▸ **INSTRUCTIONS FOR THE TASK**
Replace every instance of "How do I perform" with "How can I carry out" in the entries below. Reproduce the entries with all other text unchanged, and omit the pictures.

▸ **STORED RECORDS**
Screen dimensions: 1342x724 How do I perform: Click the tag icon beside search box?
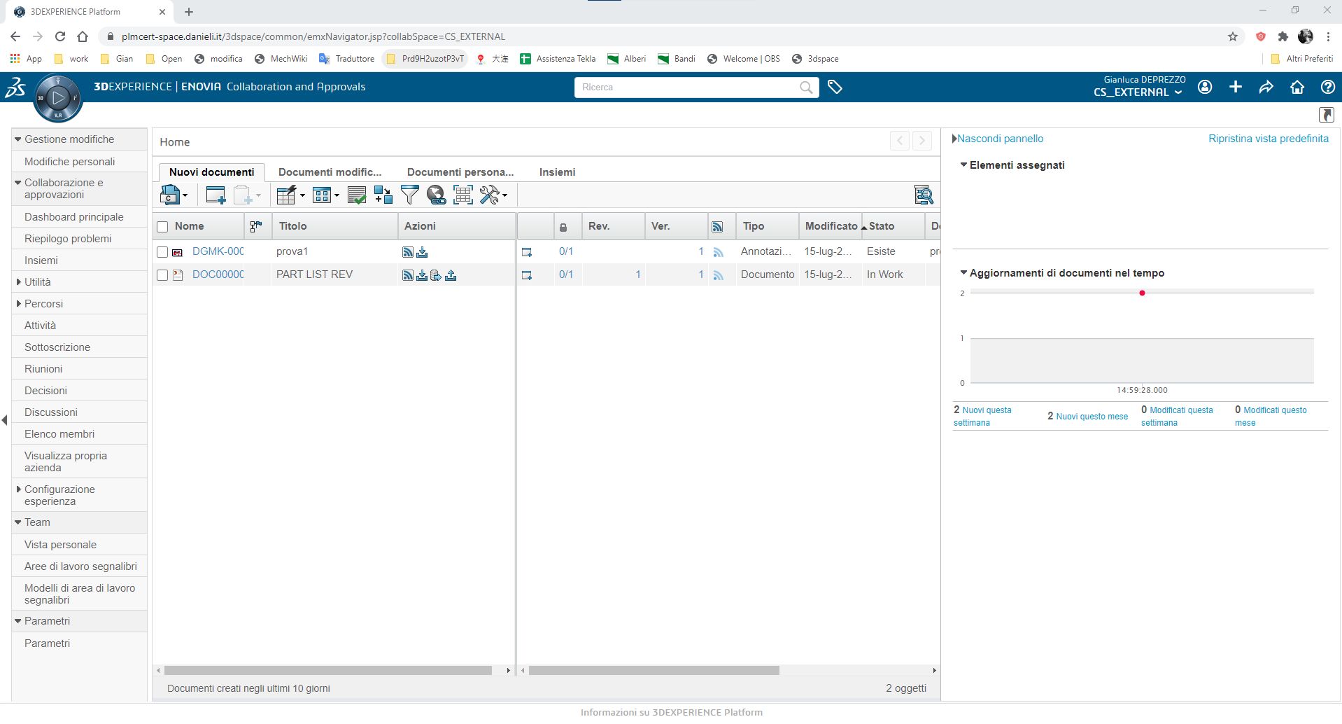click(x=835, y=87)
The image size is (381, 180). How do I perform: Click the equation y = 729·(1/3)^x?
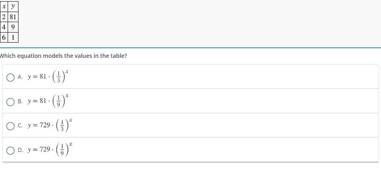pos(50,125)
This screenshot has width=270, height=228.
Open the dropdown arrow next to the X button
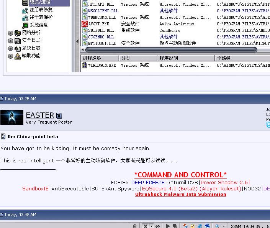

▸ **OUTPUT FOR THIS TASK**
Screen dimensions: 1342x724 How can I carry out: Click the tag icon beside search box?
click(x=835, y=87)
The image size is (381, 180). How can I carry out: Click the equation y = 729·(1/3)^x?
pos(50,125)
This screenshot has width=270, height=228.
Open the dropdown arrow next to the X button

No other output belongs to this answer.